Presiden BEM KM Unmul, Muhammad Ilham Maulana, mengatakan sejak awal pihaknya menolak penggunaan GOR 27 September sebagai lokasi PKKMB karena tak memadai menampung lebih dari 6.000 mahasiswa baru.
"Sejak awal kami menolak penggunaan GOR 27 sebagai lokasi PKKMB karena tidak memadai untuk lebih dari 6.000 mahasiswa baru," ujarnya.
BEM juga mengecam kehadiran Brigjen TNI Deni Sukwara dari Kodam VI/Mulawarman, yang dinilai sebagai bentuk militerisasi kampus.
"Kami dengan tegas menolak kehadiran militer dalam PKKMB. Ini bentuk militerisasi ruang pendidikan," tegas Ilham.
Menurutnya, BEM sudah mengajukan konsep PKKMB alternatif yang menghadirkan narasumber sipil dan akademisi, namun banyak usulan ditolak tanpa alasan jelas.

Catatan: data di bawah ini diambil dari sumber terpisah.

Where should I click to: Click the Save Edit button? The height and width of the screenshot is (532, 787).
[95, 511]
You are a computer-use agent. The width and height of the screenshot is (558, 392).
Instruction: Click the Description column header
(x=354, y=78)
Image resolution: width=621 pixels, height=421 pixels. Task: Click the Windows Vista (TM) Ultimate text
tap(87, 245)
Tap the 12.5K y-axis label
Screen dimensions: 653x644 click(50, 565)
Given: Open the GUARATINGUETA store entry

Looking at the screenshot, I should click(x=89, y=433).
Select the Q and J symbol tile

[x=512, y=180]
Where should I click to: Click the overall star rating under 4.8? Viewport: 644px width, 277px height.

Dosen Fakultas Hukum Unmul, Herdiansyah Hamzah, juga menilai PKKMB kali ini melenceng dari tujuan awal.
"Katanya Wagub jadi keynote speaker? Ini mestinya pengenalan kampus, bukan pengenalan pejabat," ucapnya.
Ia menyayangkan mahasiswa baru sejak hari pertama justru disuguhi kedekatan dengan kekuasaan. "Sayang sekali, mahasiswa baru langsung diajarkan ‘bermesraan’ dengan kekuasaan saat baru masuk kampus," tambahnya.
Penjelasan Kampus
Wakil Rektor III Unmul, Prof. Dr. H. Moh. Bahzar, M.Si, menyatakan undangan kepada Gubernur, Wakil Gubernur, dan perwakilan militer dimaksudkan memberi wawasan komprehensif.

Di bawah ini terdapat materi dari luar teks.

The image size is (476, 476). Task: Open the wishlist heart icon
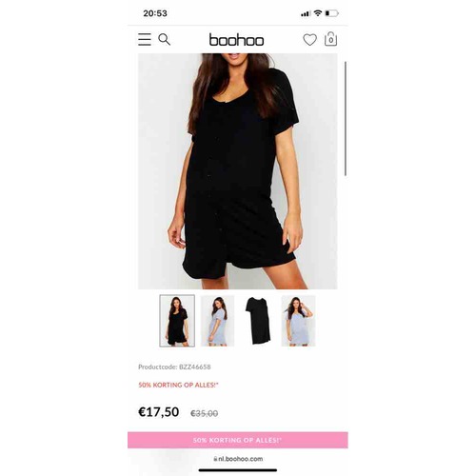coord(309,40)
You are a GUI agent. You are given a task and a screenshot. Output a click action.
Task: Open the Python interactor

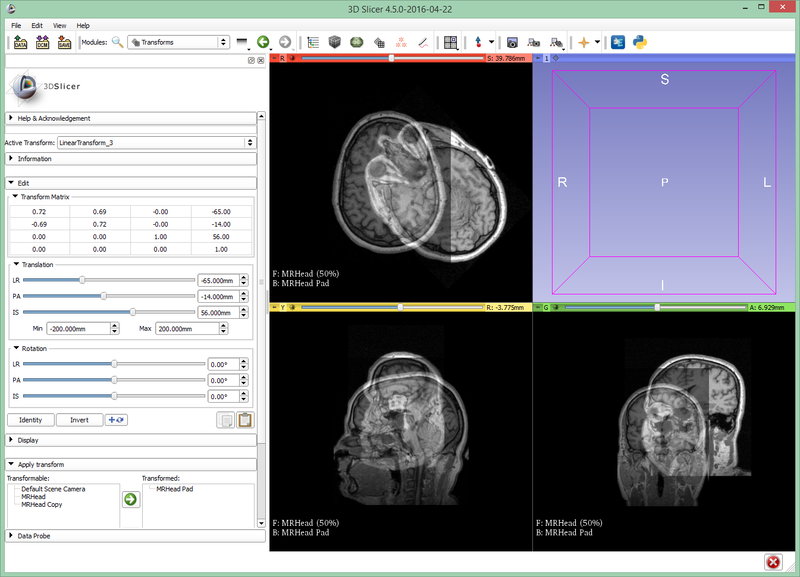tap(639, 42)
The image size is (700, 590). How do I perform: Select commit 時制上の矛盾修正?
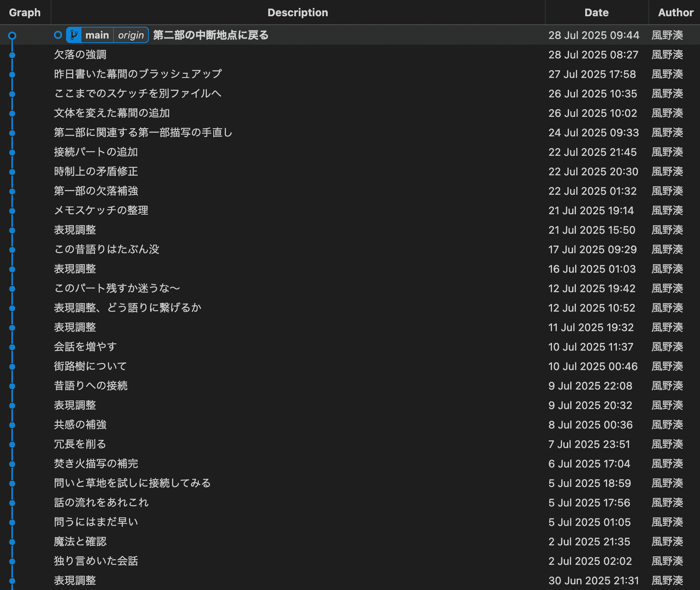[96, 172]
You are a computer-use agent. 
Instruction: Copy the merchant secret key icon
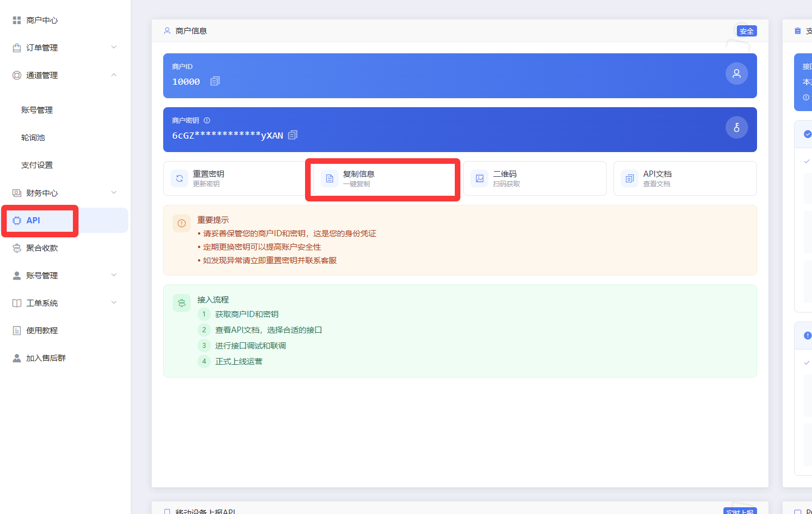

"Kami memang sengaja mengundang gubernur. Beliau punya program Gratispol sehingga informasinya tidak hanya dari kami," kata Bahzar.
Ia menyebut perwakilan Kodam hadir untuk memberikan materi wawasan kebangsaan dan geopolitik, bertepatan dengan momen Hari Kemerdekaan. Pihak kampus, lanjutnya, terbuka terhadap kritik mahasiswa selama dilakukan tertib.
Tanggapan Wagub
Seno Aji menyebut pihak Unmul telah meminta maaf. Menurutnya, aksi itu merupakan instruksi internal dari senior atau organisasi mahasiswa yang dijadwalkan tepat pukul 09.00 Wita.
"Kebetulan saat itu saya yang sedang berpidato. Saya tidak mengambil hati. Namanya mahasiswa baru, mungkin hanya mengikuti instruksi senior," ujarnya di Kantor Gubernur Kaltim, Kamis (7/8/2025).
Setelah diberi pemahaman, para mahasiswa kembali menghadap panggung dan mengikuti acara hingga selesai.